**RECORDS FOR THIS EXERCISE:**
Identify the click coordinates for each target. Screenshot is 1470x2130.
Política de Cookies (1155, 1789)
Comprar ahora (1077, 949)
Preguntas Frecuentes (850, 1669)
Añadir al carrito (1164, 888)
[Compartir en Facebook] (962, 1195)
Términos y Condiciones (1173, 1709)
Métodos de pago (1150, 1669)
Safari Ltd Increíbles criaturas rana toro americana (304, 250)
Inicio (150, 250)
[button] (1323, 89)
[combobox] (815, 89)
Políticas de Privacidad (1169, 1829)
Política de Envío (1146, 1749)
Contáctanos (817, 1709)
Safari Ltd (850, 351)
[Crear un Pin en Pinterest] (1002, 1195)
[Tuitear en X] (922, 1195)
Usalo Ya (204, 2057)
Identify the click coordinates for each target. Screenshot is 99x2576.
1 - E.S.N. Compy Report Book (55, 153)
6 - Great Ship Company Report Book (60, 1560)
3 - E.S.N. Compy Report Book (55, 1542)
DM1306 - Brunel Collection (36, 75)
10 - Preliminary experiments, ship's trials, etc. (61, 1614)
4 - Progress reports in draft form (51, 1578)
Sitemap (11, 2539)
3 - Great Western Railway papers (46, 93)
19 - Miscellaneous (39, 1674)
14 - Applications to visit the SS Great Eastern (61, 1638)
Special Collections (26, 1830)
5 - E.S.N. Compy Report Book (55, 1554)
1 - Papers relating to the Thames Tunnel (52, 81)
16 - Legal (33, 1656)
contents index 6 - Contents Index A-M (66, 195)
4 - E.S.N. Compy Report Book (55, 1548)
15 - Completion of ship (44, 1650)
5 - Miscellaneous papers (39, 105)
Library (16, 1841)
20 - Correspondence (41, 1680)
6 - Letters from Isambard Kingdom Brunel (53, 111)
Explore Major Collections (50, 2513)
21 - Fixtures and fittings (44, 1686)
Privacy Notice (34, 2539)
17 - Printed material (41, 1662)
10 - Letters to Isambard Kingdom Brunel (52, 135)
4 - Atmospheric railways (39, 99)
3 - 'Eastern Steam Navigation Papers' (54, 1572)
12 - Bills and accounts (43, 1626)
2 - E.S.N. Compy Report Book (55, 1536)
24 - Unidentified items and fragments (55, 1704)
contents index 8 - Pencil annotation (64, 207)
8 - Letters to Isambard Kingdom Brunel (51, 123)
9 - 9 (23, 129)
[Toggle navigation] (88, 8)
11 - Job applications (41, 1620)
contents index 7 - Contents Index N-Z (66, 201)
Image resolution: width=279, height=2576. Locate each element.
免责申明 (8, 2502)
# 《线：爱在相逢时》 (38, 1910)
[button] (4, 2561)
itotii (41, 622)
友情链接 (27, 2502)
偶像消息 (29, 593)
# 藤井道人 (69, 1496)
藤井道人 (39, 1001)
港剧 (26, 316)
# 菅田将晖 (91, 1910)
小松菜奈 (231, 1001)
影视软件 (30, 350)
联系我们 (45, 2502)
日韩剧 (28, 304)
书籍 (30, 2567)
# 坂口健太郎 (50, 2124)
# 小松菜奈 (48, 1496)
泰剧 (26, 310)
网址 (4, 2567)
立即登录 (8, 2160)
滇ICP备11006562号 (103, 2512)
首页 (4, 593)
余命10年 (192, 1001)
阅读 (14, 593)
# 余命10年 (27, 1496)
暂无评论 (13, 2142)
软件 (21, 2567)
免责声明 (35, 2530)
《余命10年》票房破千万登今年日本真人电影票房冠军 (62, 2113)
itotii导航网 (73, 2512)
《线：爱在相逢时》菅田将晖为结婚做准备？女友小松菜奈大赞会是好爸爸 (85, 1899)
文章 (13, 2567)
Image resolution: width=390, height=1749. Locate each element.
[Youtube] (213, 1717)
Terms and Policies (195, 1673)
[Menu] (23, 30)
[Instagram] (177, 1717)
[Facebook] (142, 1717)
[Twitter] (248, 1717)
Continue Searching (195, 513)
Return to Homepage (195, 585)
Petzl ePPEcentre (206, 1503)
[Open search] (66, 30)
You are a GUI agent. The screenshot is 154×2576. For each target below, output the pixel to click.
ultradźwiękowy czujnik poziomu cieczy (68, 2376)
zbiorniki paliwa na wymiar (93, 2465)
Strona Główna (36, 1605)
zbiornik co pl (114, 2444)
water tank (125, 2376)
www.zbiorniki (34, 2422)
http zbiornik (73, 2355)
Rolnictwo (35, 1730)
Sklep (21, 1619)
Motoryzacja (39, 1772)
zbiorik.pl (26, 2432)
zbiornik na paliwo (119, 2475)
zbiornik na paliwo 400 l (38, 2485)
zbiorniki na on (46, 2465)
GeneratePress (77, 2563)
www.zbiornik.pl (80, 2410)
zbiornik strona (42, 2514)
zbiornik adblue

**YOUR ASSIGNMENT:** Search the data for "zbiorniki". Copy each line that has it.

**RESULT:**
zbiorniki paliwa na wymiar (93, 2465)
www.zbiorniki (34, 2422)
zbiorniki na on (46, 2465)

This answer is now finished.